From the editor
This week’s $787 billion question: will the American Recovery and Reinvestment Act, signed here in Denver today by President Obama, herald education reform’s salvation, or its doom?
It’s not that simple, of course. The roughly $100 billion (what’s a few hundred million among friends?) for education could pump some much-needed cash into public education in a time of dire need. But it could also be money down a rat hole if it does little more than perpetuate the status quo.
How this will play out is anyone’s guess. Education Secretary Arne Duncan talks a good game, vowing to use the money to drive systemic reforms. Time will tell.
Meanwhile, here is a sampling of advice and opinion from across the country, and the political spectrum:
Most state education departments will be overwhelmed by the task of getting these funds flowing to school districts. That will probably lead to paralysis and a compliance mentality. We saw this during the Katrina relief effort. Hundreds of millions of dollars sat unspent in government coffers because state and local officials weren't sure what they could allocate the money toward. So they waited for direction from Washington rather than take chances that could get them in trouble. A similar dynamic is likely this time around. You need to offer them swift, clear guidance about the nuts-and-bolts of spending this money. But just as important is to encourage states (and districts) to push the envelope, be creative, and use this opportunity to embrace meaningful reform. Your rhetoric about "racing to the top" is a good start, but you should encourage your partners to think big about the entire stimulus package.
--Checker Finn and Mike Petrelli, Education Gadfly
The American Recovery and Reinvestment Act has enormous potential to improve the quality of our nation’s public schools. This legislation represents a historic investment in children’s futures that could eventually change the very future of this nation. This is an opportunity that cannot be squandered…
To solve the pressing problems confronting our economy and schools, national leadership by the Obama administration and the teachers’ unions will be needed. We have to move the conversation about teacher quality beyond a narrow debate over merit pay and job protection, to one focused more broadly on how to ensure that teachers receive adequate support and training to meet the academic needs of their students, and to ascertain their effectiveness in the classroom…
We know that America’s school systems need more than just money to fix the many problems they face, and that increased funding alone will not produce better results. New approaches to educating children and managing schools and districts are required to bring about the kinds of changes we wish to see. Policies and systems must be in place to promote best practices in teaching, reward high performers, and provide opportunities for feedback and development for those in need of improvement…
Finally, while teacher quality is crucial, sustainable school improvement can only be achieved if there is leadership development on a district wide basis. We need a new generation of leaders who possess the skills required to engage in “positive deviance”—employing the tactics essential to achieve success within an otherwise failing or mediocre system.

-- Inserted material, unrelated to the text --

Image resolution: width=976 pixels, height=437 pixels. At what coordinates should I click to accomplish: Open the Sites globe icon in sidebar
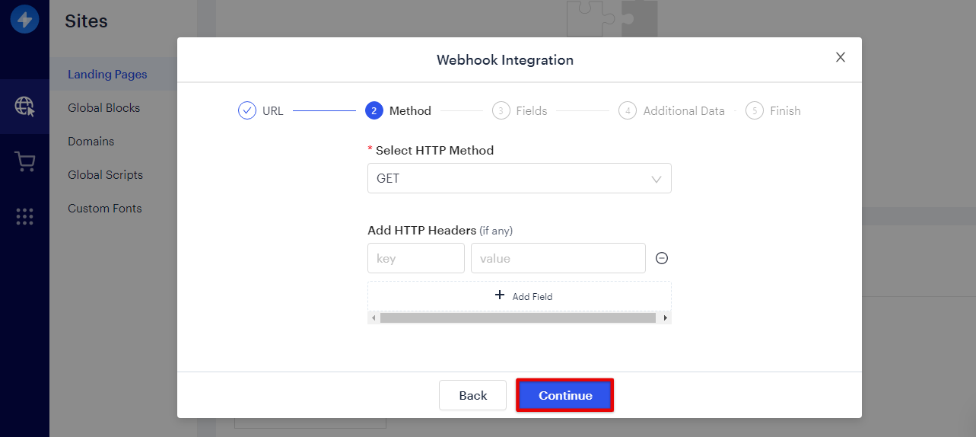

--Pedro Noguera and Alan M. Blankstein, Education Week
The bottom line is that more than $147 billion in federal "education stimulus" will prolong the dysfunctional qualities of the United States education system. It is one of the most expensive and most mediocre K-12 systems in the world. Throwing more money at public schools without addressing the problems inherent in the system - lack of accountability and lack of competition - will simply drive up education costs with little to show for the money.
The best outcome would be to avoid a federal education bailout altogether. However, if an education stimulus is inevitable, it should at least demand some concessions from the education establishment before doling out $120 billion.
Here are a few suggestions:
1. Only give money to school districts whose labor unions agree to "flat contracts" that offer flexible employee practices such as firing for "just cause" and are willing to suspend seniority and tenure in exchange for merit-pay.
2. Only give money to school districts that will report transparent budget numbers at the "school level" so parents and taxpayers can see how much money a school spends on education in real dollars and not district averages. It is important to know how much money is siphoned off at district offices and for administrative costs - and how much money actually makes it into the classroom.
3. Prioritize money for, or give incentives to, districts that attach per-pupil funding to the backs of children, letting parents choose the public school (or dare I say charter or private school) that best suits their child.
If the government is going to give the money away anyway, it might as well empower parents and teachers rather than the status quo, which is failing miserably.
--Lisa Snell, Reason
President Obama has called for a focus on “what works” in federal programs. Education is an area that very much needs more of what works and less of what doesn’t. Per pupil expenditures for K-12 education in the U.S. are already dramatically above the average for the rest of the developed world while the performance of our students is middling on international assessments. There is a real danger that the recovery bill will take opportunities for education reform out of the hands of the Administration and Congress for at least the next two years by guaranteeing large increments in federal funding to schools with no strings attached and little accountability.
Once that money starts flowing, it will be very hard to turn the spigot off. This portends a fundamental shift towards more federal and less state and local funding of public education, and probably towards much higher levels of spending in general. That may be desirable, but it is a policy that deserves robust public debate.
--Grover J. Whitehurst, The Brookings Institution
As I read over countless commentaries, it strikes me that education components of the stimulus package have one thing in common with other aspects of our current economic crisis: no one actually has the foggiest notion what, if anything, will work. It’s a scary time, but in its own odd way exciting as well.